***** RECORDS SHOWN *****
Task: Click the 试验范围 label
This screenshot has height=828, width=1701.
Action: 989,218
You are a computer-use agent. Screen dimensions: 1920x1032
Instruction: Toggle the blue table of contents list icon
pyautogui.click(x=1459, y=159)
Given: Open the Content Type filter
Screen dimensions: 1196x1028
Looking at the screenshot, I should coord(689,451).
*****
***** RECORDS SHOWN *****
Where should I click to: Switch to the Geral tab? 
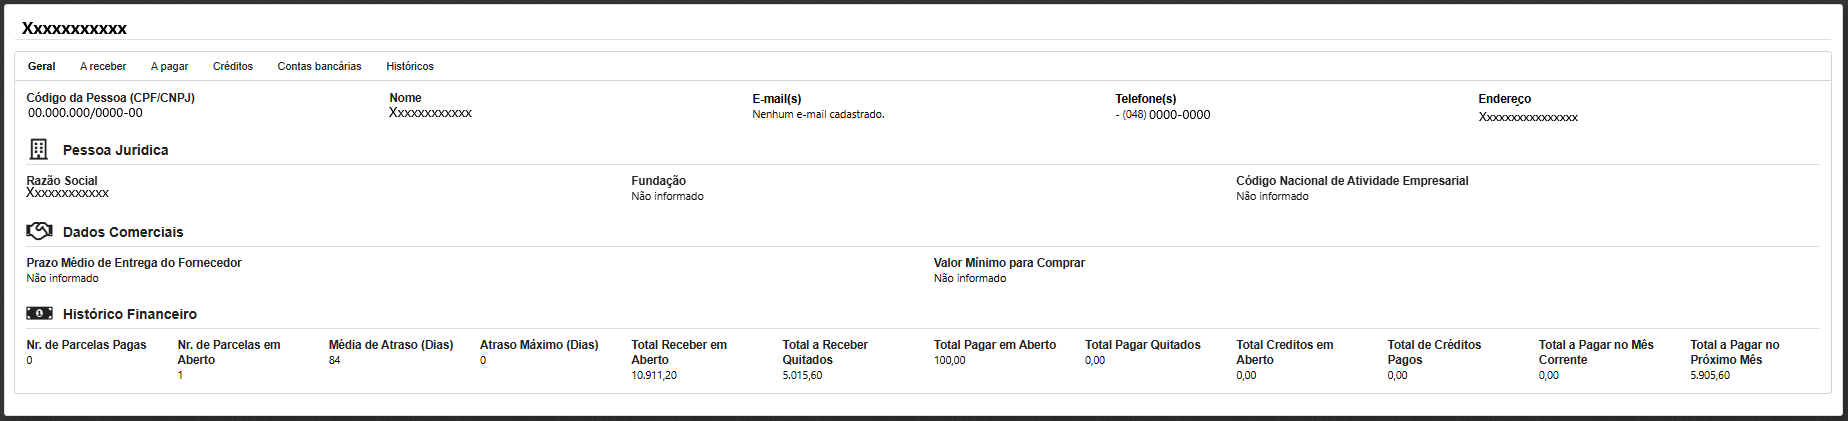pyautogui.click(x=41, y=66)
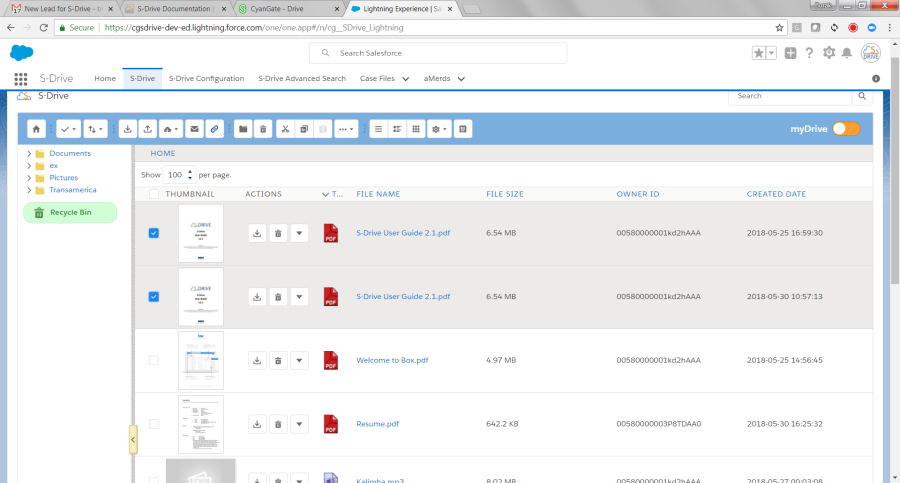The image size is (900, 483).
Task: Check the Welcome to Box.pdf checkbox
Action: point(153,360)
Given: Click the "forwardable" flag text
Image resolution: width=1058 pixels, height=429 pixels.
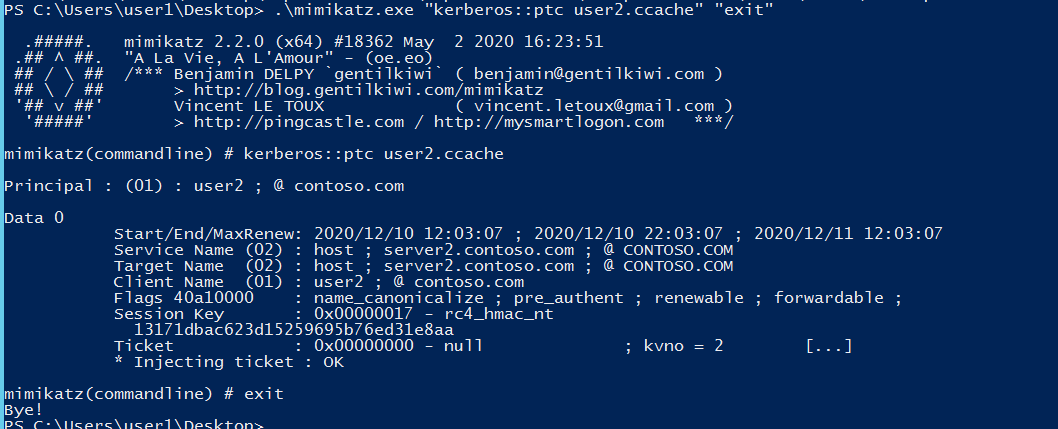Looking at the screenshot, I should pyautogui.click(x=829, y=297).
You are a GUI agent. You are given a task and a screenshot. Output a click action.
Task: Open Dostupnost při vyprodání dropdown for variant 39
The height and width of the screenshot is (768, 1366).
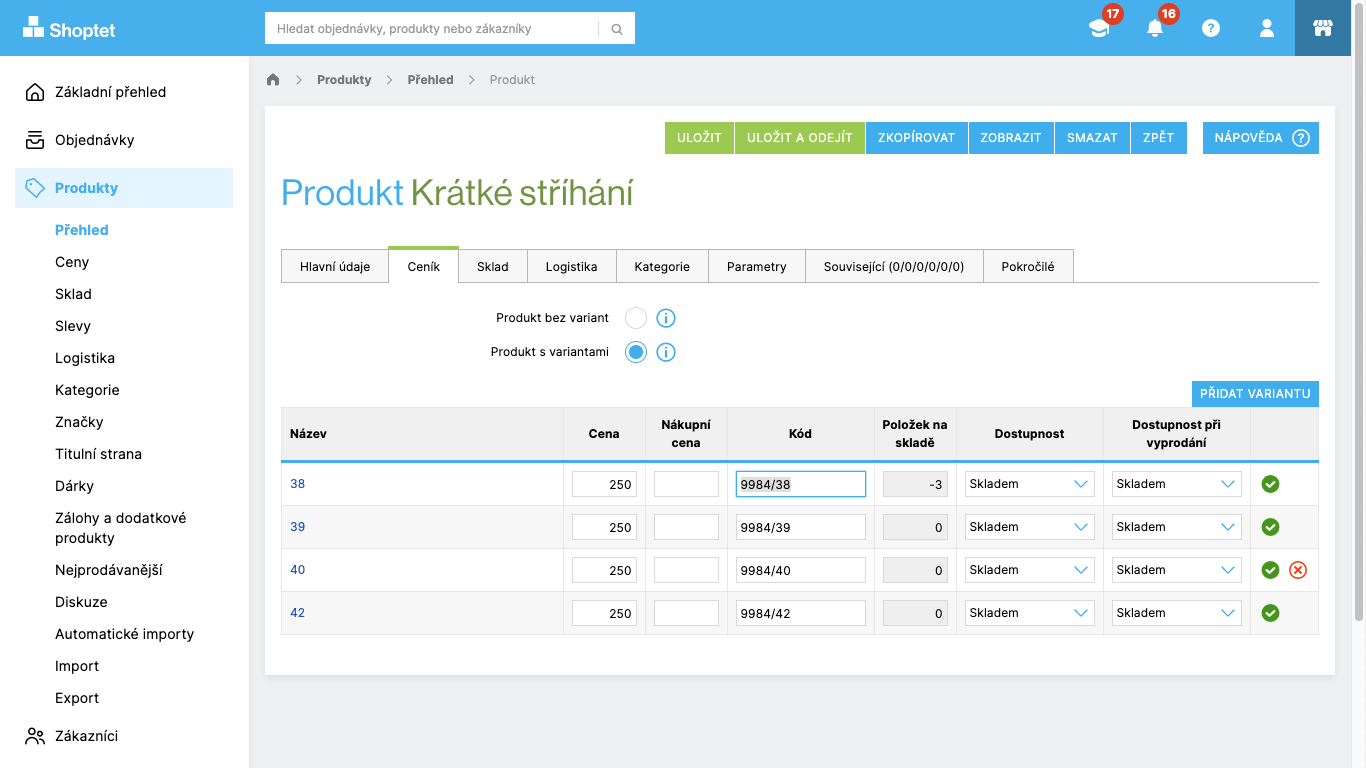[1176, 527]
*****
***** RECORDS SHOWN *****
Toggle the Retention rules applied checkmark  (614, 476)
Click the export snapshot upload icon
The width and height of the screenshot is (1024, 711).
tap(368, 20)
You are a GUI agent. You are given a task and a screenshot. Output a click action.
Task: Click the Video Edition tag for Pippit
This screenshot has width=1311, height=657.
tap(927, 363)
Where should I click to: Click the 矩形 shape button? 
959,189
*****
**WHAT IS BEING ASKED**:
Search the entries for the word "Open". Copy every line where it occurs.

**REPLY TO THE TASK**:
Given: Open the Content Type filter
Task: Open Dostupnost při vyprodání dropdown for variant 39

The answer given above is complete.